_WHAT THIS EXERCISE ASKS_
**A.** Can you reproduce part of the cutting-path passage word for word, beginning at the words "FIG. 2(b) is" and stopping after "the undercut region is cut."?
**B.** Which figures does the cutting-path passage list under its heading for the drawings?

_SELECTION_
=-=-=-=-=
According to the terminating command, in the basic construction (b), it is possible to avoid automatic cutting in the horizontal direction at the final stage by the CAD/CAM system, since cutting is not carried out at the final stage.

Furthermore, with the horizontal cutting path located at the second higher point, i.e. the horizontal cutting path at the final stage of the basic construction (a), it is possible for cutting of the opening where the side is as the location of the top edge in the lower region to be the actual cutting step at the final stage.

Additionally, when cutting for an inner surface of the undercut region is carried out as in the embodiment described below, the cutting tool for the undercut region sets a cutting path suited for the cutting width, and the problem does not arise as in Patent Document 2 which ignores the difference between both cutting widths.

BRIEF DESCRIPTION OF DRAWINGS

FIG. 1(a) is a flow chart showing each of the steps of the basic construction (a).

FIG. 1(b) is a vertical cross-sectional view of the basic construction (a).

It shows selection of a region apparently near the bottom edge of the interior wall section as the start location for the horizontal cutting path in step 1(2).

FIG. 2(a) is a flow chart showing each of the steps of the basic construction (b).

FIG. 2(b) is a vertical cross-sectional view of the basic construction (b).

It shows selection of the bottom edge of the interior wall section as the start location of the horizontal cutting path in step 1(2).

FIG. 3(a) is a flow chart showing each of the steps for an embodiment in which the inner surface of the undercut region is cut.

FIG. 3(b) is a vertical cross-sectional view for an embodiment in which the inner surface of an undercut region is cut.

FIG. 4 is a side view showing the state of the cutting tool being employed for an Example.

DESCRIPTION OF EMBODIMENTS

As shown by FIGS. 1(a) and (b), in the basic construction (a), shaping is carried out in a bottom interior space-forming region 2 and then the shaping is carried out in a top undercut region 1, by the following steps.

Note that N in FIG. 1(a) represents the number of horizontal cutting paths 3 necessary until the horizontal cutting path 3 reaches a horizontal cutting path 30 at the final stage, which is a location 23 of the top edge of the bottom interior space-forming region 2 or a location below the location 23 by a shorter distance than a cutting width, while FIG. 1(b) represents a case in which the horizontal cutting path 30 at the final stage corresponding to N of FIG. 1(a) is a location below the top edge 23 by a shorter distance than the cutting width.

1. A CAD/CAM system sets the following steps.

(1) Creation of a shape of the top undercut region 1 that has a bottom edge 11 opening, and creation of a shape of the bottom interior space-forming region 2 that has the top edge 23 opening.

(2) Creation of the horizontal cutting path 3 based on each prescribed location of a cutting blade of a cutting tool, on an interior wall section 21 in the region 2 on a lower side forming the interior space, at each location in order toward the upper side from a location of the bottom edge or a location of a position apparently near to the bottom edge of the interior wall section 21, with the cutting width of the cutting blade as an unit.
=-=-=-=-=
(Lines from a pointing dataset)
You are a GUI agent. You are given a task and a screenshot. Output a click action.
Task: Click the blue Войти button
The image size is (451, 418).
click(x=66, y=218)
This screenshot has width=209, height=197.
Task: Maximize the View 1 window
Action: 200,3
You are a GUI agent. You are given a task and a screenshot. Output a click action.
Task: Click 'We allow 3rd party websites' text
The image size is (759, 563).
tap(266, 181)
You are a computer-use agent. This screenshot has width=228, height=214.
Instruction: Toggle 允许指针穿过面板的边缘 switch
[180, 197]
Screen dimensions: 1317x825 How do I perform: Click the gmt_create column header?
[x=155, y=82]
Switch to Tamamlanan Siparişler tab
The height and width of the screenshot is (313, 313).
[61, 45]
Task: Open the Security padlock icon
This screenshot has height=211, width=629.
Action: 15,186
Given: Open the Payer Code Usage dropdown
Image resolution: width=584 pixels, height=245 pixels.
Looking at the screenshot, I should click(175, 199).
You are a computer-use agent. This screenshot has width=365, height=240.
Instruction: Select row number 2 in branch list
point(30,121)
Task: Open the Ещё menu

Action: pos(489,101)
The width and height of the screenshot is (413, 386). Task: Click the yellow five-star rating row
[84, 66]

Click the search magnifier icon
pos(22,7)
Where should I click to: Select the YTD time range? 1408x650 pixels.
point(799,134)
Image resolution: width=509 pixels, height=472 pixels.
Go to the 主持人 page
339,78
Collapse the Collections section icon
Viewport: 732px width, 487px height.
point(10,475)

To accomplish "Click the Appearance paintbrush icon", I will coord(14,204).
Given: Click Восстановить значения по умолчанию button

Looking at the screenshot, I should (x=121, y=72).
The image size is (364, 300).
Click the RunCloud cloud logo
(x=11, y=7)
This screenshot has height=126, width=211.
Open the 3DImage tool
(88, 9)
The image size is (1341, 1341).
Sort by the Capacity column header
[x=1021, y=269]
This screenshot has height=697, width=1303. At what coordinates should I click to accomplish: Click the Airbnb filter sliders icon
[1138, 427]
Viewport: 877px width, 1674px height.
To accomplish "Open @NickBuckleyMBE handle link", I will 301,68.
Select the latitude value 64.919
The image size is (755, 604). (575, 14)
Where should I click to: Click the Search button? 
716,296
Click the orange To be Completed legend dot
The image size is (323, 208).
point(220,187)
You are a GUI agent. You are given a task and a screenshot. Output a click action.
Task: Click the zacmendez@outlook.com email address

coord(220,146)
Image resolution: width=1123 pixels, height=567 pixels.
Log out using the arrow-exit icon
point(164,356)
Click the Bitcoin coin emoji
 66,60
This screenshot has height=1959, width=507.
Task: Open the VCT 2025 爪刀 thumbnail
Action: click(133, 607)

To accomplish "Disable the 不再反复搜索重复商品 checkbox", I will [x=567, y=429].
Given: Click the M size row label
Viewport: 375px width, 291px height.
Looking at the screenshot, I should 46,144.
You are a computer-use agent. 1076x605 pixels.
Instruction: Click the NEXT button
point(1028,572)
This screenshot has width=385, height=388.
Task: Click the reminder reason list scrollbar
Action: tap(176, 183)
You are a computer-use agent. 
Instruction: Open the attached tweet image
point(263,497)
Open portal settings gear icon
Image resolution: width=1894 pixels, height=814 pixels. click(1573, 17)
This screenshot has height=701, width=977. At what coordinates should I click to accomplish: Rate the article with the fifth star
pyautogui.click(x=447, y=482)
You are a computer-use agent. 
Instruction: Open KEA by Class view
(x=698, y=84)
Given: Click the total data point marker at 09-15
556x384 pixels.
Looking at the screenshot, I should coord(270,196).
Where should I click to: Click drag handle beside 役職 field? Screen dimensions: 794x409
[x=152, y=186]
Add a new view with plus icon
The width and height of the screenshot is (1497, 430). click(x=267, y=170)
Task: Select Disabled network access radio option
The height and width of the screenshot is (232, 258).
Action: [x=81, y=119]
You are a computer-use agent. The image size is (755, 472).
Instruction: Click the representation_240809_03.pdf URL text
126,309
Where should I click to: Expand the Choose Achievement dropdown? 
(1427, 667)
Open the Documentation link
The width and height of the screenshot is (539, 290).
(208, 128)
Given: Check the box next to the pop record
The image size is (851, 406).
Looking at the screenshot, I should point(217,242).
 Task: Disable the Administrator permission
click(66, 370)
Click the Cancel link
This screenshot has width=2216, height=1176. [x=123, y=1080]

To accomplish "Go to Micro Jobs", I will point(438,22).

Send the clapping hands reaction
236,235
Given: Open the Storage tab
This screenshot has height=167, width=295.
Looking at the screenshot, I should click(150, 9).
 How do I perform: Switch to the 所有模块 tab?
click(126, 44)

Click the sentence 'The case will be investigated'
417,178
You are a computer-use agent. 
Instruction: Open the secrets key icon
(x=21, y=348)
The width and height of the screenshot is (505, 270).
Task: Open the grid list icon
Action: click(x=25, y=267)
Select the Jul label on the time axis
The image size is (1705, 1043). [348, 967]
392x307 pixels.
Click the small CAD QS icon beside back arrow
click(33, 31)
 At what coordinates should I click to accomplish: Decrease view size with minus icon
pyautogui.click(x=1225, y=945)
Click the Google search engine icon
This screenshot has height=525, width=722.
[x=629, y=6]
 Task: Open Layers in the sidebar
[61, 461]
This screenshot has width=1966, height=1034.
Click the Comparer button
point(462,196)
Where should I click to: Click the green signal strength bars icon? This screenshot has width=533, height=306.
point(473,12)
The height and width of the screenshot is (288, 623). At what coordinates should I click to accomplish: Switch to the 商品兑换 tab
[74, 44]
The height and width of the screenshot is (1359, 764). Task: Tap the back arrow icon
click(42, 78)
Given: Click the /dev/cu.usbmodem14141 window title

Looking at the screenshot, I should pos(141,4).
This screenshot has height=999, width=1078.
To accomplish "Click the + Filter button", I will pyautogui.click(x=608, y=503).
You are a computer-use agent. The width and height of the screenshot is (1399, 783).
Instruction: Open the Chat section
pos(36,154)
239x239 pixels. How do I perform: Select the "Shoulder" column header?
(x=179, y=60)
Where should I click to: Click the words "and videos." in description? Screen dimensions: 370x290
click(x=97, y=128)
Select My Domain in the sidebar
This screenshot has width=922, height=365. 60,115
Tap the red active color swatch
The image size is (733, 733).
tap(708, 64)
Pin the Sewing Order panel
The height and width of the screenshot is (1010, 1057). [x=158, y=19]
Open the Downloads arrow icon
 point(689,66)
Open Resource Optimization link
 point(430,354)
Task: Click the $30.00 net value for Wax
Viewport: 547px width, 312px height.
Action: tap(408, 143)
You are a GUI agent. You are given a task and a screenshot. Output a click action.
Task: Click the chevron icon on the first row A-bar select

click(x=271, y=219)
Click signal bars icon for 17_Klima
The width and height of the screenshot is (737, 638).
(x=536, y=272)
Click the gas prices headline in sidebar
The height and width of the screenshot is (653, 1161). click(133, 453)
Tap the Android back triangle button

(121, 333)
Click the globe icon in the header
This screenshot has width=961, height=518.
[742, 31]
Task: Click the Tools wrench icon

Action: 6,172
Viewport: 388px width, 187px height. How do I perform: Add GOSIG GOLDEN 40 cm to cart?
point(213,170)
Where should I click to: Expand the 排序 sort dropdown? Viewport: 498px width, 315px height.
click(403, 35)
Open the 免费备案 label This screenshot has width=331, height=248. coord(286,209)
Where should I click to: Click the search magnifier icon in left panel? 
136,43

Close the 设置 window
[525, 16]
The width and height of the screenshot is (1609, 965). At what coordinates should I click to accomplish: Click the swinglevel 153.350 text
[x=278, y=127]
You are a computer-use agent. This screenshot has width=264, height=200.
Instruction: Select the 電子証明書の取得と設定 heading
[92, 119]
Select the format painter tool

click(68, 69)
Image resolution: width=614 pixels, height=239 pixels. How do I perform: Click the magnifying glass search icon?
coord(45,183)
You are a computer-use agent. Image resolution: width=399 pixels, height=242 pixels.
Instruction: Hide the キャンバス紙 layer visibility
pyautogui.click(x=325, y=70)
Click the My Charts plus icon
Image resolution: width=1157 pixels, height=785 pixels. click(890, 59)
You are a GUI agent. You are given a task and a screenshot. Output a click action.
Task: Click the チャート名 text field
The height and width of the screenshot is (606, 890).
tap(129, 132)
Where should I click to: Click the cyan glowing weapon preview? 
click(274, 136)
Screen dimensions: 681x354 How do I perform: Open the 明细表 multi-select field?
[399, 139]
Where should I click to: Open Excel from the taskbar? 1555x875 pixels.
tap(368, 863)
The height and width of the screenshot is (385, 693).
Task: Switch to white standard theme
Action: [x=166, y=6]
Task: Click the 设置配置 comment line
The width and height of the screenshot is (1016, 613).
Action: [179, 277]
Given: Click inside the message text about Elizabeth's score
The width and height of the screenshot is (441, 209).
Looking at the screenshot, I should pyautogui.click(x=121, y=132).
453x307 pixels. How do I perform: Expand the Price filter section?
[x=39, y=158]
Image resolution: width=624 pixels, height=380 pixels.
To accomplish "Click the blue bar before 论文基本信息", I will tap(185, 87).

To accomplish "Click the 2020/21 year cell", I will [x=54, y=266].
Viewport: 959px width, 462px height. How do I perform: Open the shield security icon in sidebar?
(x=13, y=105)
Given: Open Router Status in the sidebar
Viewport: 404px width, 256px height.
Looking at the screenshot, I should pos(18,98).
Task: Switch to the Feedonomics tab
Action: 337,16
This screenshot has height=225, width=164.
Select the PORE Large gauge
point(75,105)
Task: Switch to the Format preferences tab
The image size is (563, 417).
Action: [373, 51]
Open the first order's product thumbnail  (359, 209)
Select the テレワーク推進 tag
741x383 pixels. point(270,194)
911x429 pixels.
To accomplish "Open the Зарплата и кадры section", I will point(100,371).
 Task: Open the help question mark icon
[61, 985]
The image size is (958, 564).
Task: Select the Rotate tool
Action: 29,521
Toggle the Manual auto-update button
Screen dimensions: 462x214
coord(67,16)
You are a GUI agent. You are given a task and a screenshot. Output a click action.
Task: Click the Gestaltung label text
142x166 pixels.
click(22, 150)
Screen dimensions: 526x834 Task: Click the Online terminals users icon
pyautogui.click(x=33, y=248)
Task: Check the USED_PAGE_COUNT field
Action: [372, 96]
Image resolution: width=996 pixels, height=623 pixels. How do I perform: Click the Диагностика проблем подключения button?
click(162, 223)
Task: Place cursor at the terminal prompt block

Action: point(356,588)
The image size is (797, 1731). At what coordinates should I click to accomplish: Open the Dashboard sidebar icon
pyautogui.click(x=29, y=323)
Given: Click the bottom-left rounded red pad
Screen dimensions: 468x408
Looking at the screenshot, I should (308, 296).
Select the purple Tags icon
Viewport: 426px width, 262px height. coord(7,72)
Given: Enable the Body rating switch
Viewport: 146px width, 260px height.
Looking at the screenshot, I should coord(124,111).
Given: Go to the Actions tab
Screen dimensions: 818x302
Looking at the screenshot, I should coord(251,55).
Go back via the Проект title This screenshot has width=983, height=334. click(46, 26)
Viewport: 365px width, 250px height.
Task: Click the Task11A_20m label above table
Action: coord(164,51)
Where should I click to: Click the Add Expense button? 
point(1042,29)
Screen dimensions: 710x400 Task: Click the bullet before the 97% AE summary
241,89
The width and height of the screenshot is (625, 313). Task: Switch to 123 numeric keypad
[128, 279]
=-=-=-=-=
_EXERCISE ANSWERS_
**A.**
FIG. 2(b) is a vertical cross-sectional view of the basic construction (b).

It shows selection of the bottom edge of the interior wall section as the start location of the horizontal cutting path in step 1(2).

FIG. 3(a) is a flow chart showing each of the steps for an embodiment in which the inner surface of the undercut region is cut.

**B.** FIG. 1(a), FIG. 1(b), FIG. 2(a), FIG. 2(b), FIG. 3(a), FIG. 3(b), FIG. 4